The 507 specimens are 100-word stories submitted to the National Flash Fiction Day competition, which I was lucky enough to co-judge. On the morning after the contest closed to entries, I opened my inbox to find a fat document brimming with them all, ready to read at my leisure.
Well, not at my leisure, but it was a Saturday and I had almost an entire free morning in which to luxuriate over the carefully crafted creations.
During the first day I soon built up a rhythm that swept me along. As I swam through the compact fictions, I developed a labelling system of Yes, for the ones that stopped me in my tracks, Maybe, for the ones that snagged my attention at all, and No, for those that, I’m afraid, I felt I could remove without too many qualms.

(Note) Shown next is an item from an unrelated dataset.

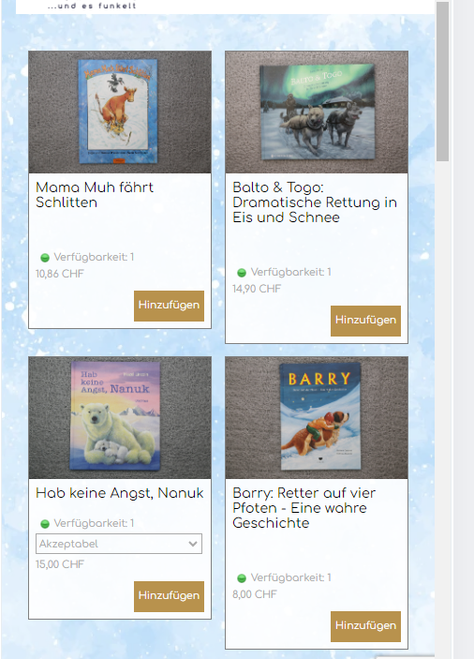Click green availability dot for Balto & Togo
Screen dimensions: 474x659
coord(242,273)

By the end of day two I’d completed my second reading of all surviving stories, and was down to around 130.
Day three saw me whittle these down to a scant 61.
Patterns began to emerge as my brain sorted them into a series of recurring themes. I and my fellow judges, Angela Readman, Diane Simmons and Kevlin Henney, each attended dozens of funerals, including a high number where the chief mourner was also the murderer. We spent time in hospitals reeking with antiseptic and regret, waded through the mud of a multitude of wars. We met ghosts, unhappy children and cheating lovers in their droves.
We visited far-off planets, encountered people contemplating violence to themselves and others, and grazed our knees on numerous allegories and analogies. We bore witness to sensual and sinister moonlit cavorting. On at least three separate occasions we were told of the pain experienced via injury done to a twin. We eavesdropped on #MeToo revelations and felt the heat or skin-creeping chill of first times. These echoed narratives made our jobs a fraction easier, as we sought as the best of one type or another and used these to narrow our choices.
The process taught me to recognise a number of important things.
- Word play is good, but not enough. For me a story needs to have heart too
- A twist in the tail really needs to be handled with skill so as not to become an irritant
- In some cases, even a 100-word story can have too many words
- In some cases, a story trimmed down to 100 words can lose all meaning
- Titles matter. With only 100 words to play with, the title offers precious opportunity to set the tone, and even layer in background information
- Last lines matter. Somehow, they are the pebble that really casts a ring of ripples that will draw readers back to your story time and again.
To reach the small sum of 25, we each had to extricate and wave sorrowful farewells to some truly outstanding works. One I removed on day three continue to wriggle in my mind with such insistence that I retrieved it on day four and included it in my 25.
Once we’d ordered our 25 choice according to preference, Santino Prinzi, the competition coordinator, correlated these, reissued the shortlist of 26 and asked us to narrow these down to our top ten. At this point, certain stories really began to shine.
I have emerged from tales breathless with wonder. It’s been an incredible, exhilarating journey, every step of the way.
Now we have announced our winners and high commendably micro fictions, all of which will be published in the National Flash Fiction Day anthology 2019. There are some absolute stunners among them. Huge congratulations to these final ten, as well as everyone who reached the shortlist!
Being a co-judge of the NFFD completion 2019 has been a privilege. more than that, it’s been an education that’s spurred me on to aspire to write deeper, write truer and uncover more through my own writing.
A perfectly crafted paragraph is a powerful thing.